Shallow RL Agents Master Schnapsen Card Game
A recent preprint on arXiv (2605.17162) explores the capability of shallow neural network agents in mastering the card game Schnapsen and competing against a formidable search-based benchmark, RdeepBot, which employs Monte Carlo sampling alongside lookahead search techniques. The study, guided by a progressively intricate experimental framework, first assesses a supervised learning agent (MLPBot) trained on replay data, followed by a reinforcement learning agent (RLBot) utilizing the same shallow architecture but trained via asynchronous Monte Carlo updates and experience replay. Findings indicate that supervised imitation lacks the generalization needed to overcome RdeepBot, while reinforcement learning yields significantly stronger agents. Notably, optimal performance occurs when the learned value function is integrated with deeper lookahead, resulting in RLBot achieving statistically significant higher win rates against the strong baseline.
Key facts
- arXiv:2605.17162
- Shallow neural network agents investigated for Schnapsen
- Baseline: RdeepBot (Monte Carlo sampling + lookahead search)

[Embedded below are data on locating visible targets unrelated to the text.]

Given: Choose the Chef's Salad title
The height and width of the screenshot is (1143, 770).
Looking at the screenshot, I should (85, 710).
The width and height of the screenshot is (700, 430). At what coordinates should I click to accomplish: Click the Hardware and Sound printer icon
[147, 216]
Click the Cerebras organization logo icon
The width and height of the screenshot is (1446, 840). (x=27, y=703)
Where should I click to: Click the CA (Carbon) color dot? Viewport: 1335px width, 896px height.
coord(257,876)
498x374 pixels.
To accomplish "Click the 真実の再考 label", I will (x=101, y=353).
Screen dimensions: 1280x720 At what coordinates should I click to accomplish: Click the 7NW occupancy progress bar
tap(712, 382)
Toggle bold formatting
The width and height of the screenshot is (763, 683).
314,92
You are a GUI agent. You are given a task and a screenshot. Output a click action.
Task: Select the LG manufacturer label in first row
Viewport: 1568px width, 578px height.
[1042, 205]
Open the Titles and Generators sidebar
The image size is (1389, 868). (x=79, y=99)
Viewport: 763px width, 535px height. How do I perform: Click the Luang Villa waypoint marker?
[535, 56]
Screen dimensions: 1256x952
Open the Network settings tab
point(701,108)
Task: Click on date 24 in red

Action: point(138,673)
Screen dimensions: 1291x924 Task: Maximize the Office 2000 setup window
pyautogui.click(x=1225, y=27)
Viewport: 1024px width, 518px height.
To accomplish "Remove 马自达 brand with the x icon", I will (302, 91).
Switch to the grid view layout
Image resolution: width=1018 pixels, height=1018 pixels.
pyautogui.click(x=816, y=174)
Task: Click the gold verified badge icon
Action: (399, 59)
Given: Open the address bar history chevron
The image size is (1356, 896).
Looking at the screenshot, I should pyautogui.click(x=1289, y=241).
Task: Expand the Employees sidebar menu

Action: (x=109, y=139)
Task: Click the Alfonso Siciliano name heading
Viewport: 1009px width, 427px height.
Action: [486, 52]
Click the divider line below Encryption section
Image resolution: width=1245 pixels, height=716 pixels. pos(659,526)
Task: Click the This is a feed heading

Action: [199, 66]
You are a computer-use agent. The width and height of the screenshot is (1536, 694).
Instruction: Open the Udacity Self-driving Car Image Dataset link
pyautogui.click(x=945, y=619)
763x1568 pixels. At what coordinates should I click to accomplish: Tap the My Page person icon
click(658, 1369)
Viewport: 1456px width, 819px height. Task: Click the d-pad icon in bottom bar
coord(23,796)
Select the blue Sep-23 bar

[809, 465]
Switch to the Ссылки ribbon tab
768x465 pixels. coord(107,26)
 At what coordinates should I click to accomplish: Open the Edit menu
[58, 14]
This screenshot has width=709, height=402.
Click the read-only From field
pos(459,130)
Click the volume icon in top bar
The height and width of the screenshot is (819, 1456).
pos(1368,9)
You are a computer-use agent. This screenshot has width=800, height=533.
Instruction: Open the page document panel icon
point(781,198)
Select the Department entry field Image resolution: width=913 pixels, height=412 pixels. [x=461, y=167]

- Supervised agent: MLPBot trained on replay data
- Reinforcement learning agent: RLBot with same shallow architecture
- RLBot trained via asynchronous Monte Carlo updates and experience replay
- Supervised imitation fails to beat strong RdeepBot opponents
- RLBot achieves statistically significant higher winning rates when combined with deeper lookahead
Entities
Institutions
- arXiv